Ware’s Automotive and Industrial Supply 2016 Jobber Of The Year


Jim Ware, with his sons Tim and Dave and their staff, work very hard to provide unbeatable service, and it shows. Just ask their customers.
“They go above and beyond what other jobbers do,” says Jason Maderios, owner of Jay’s Automotive in Hillsburgh, Ontario. “If I need a part they will find it for me, and in some cases, if I find it and it’s out, say, in Brampton, they will still pick it up and deliver it to me, and there is no money in it for them. No other jobber goes above and beyond like they do.
I have often needed a five-dollar part to finish a job and I will call them and they will send the driver all the way out with that five-dollar part. I feel bad doing it, but I need the part to complete the job and they understand that. Since moving out to Hillsburgh, I have dealers who refuse to deliver to me because I’m 20 minutes away, but Ware’s is there for me whenever I need them. They will be my main jobber for life.”
Jim Ware began his journey in the automotive industry as a licensed mechanic before moving into the aftermarket at the supplier level, working for Monroe for more than a decade. He then decided it was time to put roots down in his home town, so he acquired a small jobber store in Acton, Ontario, in 1994. “Back then, rush hour in Acton was when the light changed and both cars came out,” jokes Ware.
Together with his sons Tim and Dave, and a very dedicated staff, Ware’s Automotive, a NAPA Associate, took a modestly performing operation and turned it into a success by focusing on customer service.
“It comes down to the things you do for your customers,” explains Jim. “We try very hard to offer unbeatable service by getting the parts to the service providers quickly and getting them what they need. We have three runs to the city, for both automotive and industrial pickups, and three runs from the NAPA distribution centre, and we have five delivery drivers at each location. If the part isn’t on our shelf, we’d better get it and deliver it to our customer within the hour!”
“They are always out here in Rockwood –
anytime we need a part it’s delivered, big or small, it doesn’t matter; they always look after us,” says Terry May of T and A Automotive in Rockwood, Ontario. “Ware’s Automotive is our first-call jobber.
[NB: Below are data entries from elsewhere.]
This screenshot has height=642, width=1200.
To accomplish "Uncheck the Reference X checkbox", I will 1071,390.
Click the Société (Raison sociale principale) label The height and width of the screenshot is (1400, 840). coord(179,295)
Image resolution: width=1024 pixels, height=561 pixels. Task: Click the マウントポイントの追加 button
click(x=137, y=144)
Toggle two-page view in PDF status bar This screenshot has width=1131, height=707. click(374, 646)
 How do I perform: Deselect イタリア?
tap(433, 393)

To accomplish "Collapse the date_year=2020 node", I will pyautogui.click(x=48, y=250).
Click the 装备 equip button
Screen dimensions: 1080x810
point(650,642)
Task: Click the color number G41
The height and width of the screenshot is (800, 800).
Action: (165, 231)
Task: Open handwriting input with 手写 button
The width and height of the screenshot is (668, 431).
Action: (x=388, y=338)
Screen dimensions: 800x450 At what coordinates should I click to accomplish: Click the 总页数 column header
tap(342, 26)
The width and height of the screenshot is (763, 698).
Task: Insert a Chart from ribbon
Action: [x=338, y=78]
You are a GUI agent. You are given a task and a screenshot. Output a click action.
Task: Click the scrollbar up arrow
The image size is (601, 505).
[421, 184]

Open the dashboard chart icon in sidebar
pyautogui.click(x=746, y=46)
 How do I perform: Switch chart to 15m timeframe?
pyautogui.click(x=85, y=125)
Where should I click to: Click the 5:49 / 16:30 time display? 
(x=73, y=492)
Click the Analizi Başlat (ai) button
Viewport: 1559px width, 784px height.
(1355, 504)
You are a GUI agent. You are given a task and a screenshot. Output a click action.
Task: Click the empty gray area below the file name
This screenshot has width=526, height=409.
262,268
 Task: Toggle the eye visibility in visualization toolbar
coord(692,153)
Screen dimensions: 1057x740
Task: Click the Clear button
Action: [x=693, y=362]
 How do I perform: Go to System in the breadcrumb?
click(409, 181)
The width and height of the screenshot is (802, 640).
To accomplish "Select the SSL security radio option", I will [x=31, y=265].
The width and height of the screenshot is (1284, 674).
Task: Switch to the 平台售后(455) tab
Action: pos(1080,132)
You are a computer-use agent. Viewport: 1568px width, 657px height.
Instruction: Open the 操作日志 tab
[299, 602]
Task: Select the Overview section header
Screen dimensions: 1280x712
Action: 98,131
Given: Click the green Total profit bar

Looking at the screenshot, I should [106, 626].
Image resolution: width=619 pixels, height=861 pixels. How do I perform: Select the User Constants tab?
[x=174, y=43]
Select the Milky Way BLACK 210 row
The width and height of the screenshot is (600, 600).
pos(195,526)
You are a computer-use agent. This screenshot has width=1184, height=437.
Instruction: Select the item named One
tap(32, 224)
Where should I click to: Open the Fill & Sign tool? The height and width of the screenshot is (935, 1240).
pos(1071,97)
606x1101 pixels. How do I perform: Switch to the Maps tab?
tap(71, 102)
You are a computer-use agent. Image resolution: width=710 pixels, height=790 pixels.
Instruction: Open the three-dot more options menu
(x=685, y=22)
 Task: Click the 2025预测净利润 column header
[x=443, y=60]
One of the reasons we moved jobbers was because the others would never send a rep out or deal with any problems. Ware’s has the NAPA reps for all areas, so if we have a problem they will come out and help us solve it. They come out and talk to us quite often. It’s so much better than dealing with someone who says their product is good but never comes out to see you. You get that good feeling that you are a valued customer when they take the time to come out and talk to you. That counts for a lot these days.”
“We know we have to keep parts moving, because that customer has a truck sitting on the hoist and he needs to get that next vehicle in, so [waiting] slows down everyone’s process,” explains Tim. “If a shop orders brakes, we recommend they order everything and return what they don’t use. I’d rather have everything there than have them call back for something they missed.”
“Well, there is just everything good to say about Ware’s Automotive,” says Jim Hume of Jim Hume’s Automotive. “I have dealt with Ware’s for at least 20 years. If we have any issues where there are concerns with warranty work, for instance, it is dealt with very quickly. If we have any sort of repair problem, I can reach out to them and if they don’t have the answer themselves, they will bring in one of their NAPA reps. Whether it’s for the cooling system, brake system, suspension, or electrical system, they always have the answers.”
“They look after us right away. There are never any disputes,” continues Hume. “Their delivery service is fantastic. They come up here quite often. Some days they are up here at least 10 times, and it’s a 15-minute drive but the distance doesn’t matter to them. If we need the part, they are here with it as soon as they can be. If they say they are going to be here for 10:00 a.m., they are here at 10:00.”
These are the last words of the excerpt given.